Но и поутру Стеша была непреклонной. Федору пришлось уступить. И Марья теперь стояла за нее горой.

— Не будь ты женой Семена Васильевича… — Тут Федор замотал головой так, будто стряхивал осиный рой, не договорив фразы, буркнул: — Переодевайся в таежное. Вон те штаны, куртка, олочи. Великовато, но сойдет.

У Стеши не выходил из головы разговор с Семеном за ужином. Она бранила и корила себя за слишком общие рассуждения. Ведь не о том спрашивал ее Семен. И в то время она и представить себе не могла, как бы ответила ему иначе.

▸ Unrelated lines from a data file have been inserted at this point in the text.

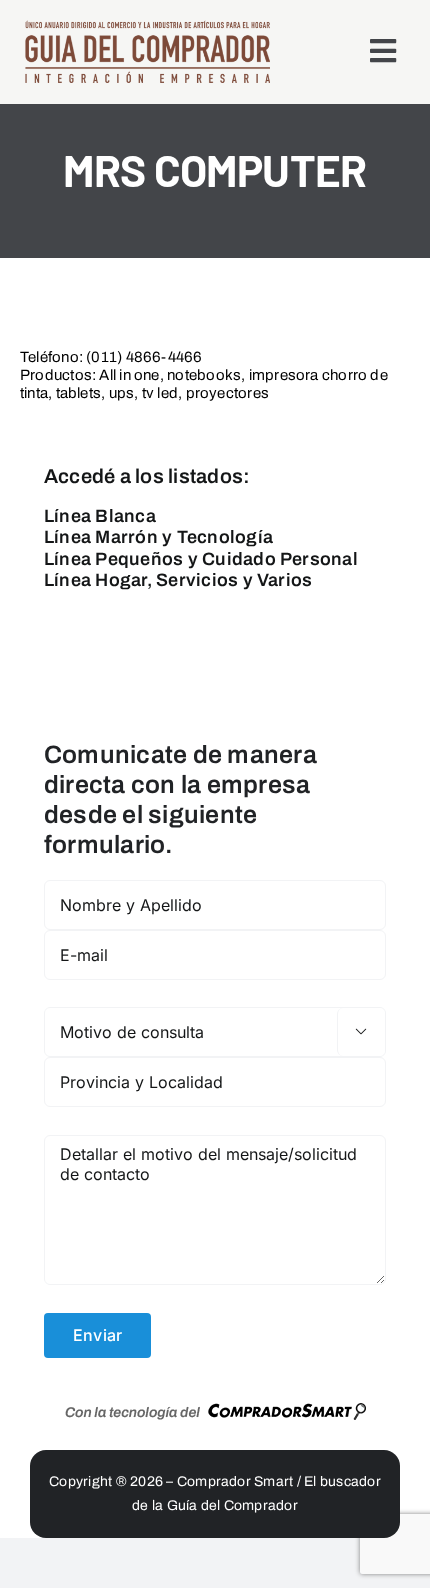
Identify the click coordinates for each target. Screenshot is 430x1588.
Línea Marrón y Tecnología (158, 537)
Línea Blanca (100, 516)
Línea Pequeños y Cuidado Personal (201, 559)
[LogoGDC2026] (147, 27)
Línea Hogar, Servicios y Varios (178, 580)
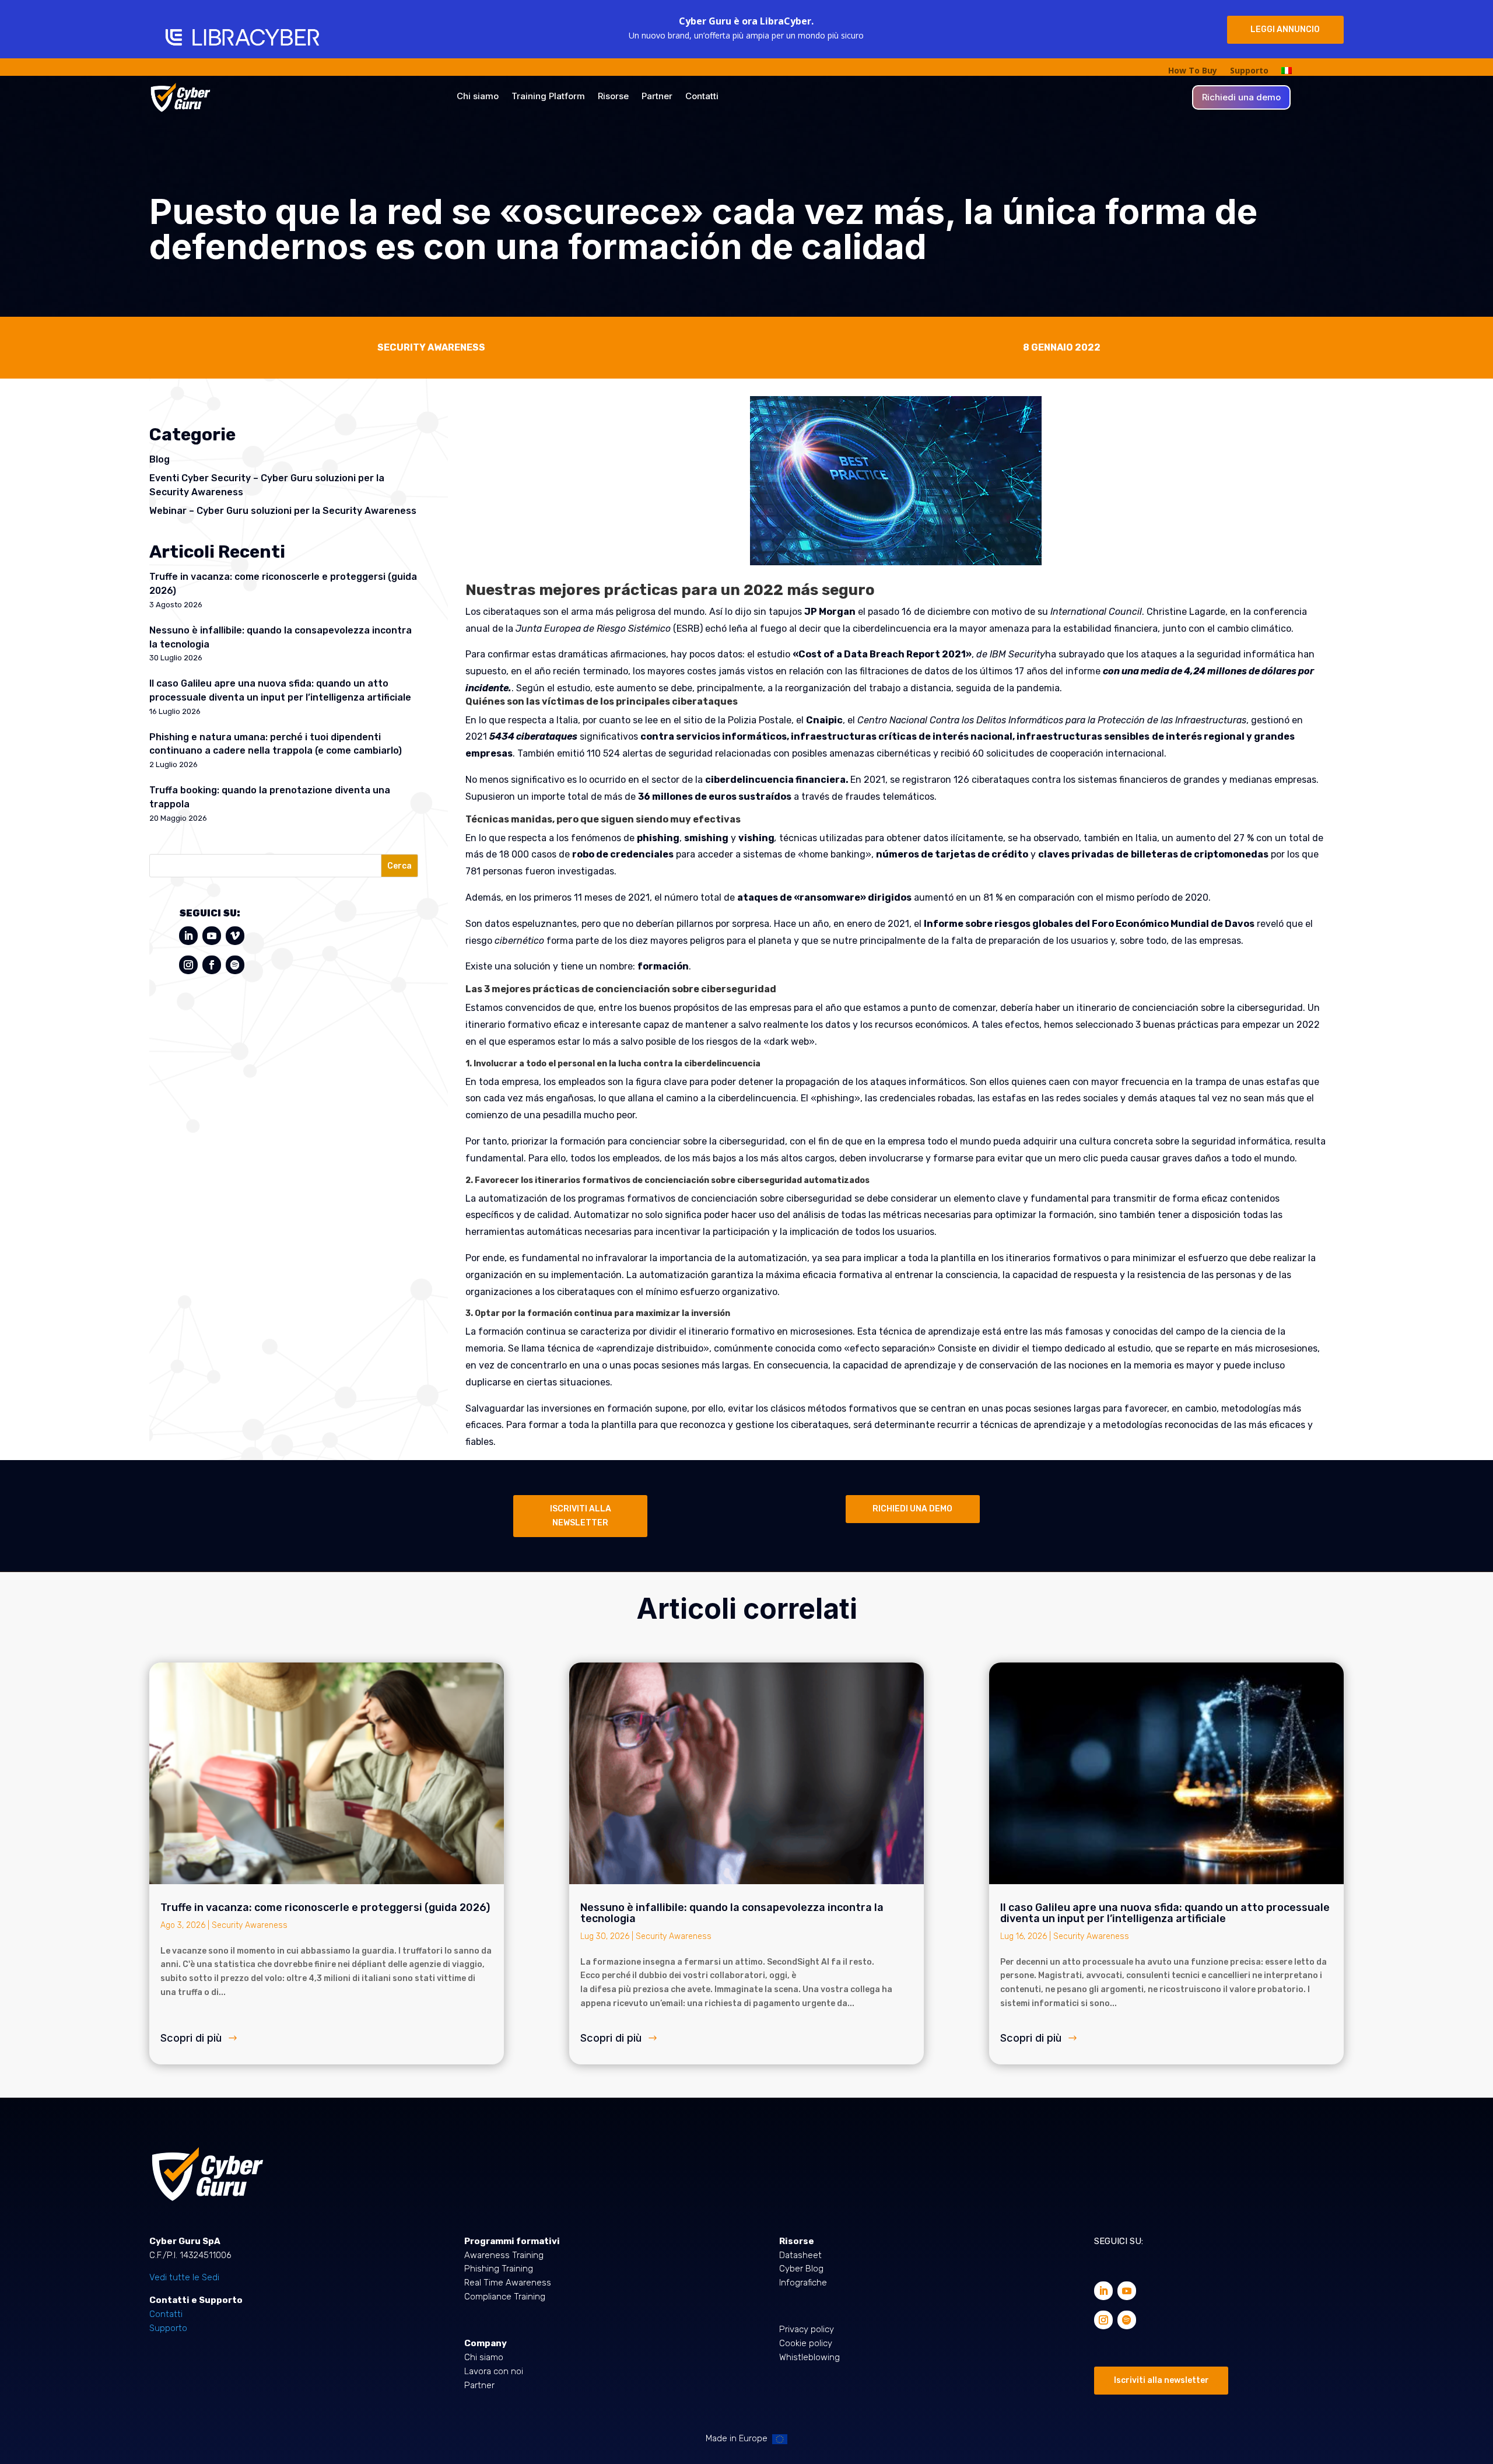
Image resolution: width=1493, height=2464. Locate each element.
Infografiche (803, 2282)
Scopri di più (191, 2038)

Пока Стеша переодевалась в другой комнате, Мария шепнула Федору, легонько толкнув его в бок:

— Ты с ней поласковее… Слышь?

— Я правду режу. И все тут, — нахмурился егерь.

— И правда, ты чурбан. Слышь, дите у Семена будет. А он-то и не знает.

— От те на! На кой же она…

Мария зажала мужу рот:

— Я уж думала… Останется — хуже будет. Побереги.

Глава пятая

Семен точно окаменел. Он не сводил глаз с отогнутых и отточенных двухвершковых клыков вепря, покрытых ржавой пеной сукровицы.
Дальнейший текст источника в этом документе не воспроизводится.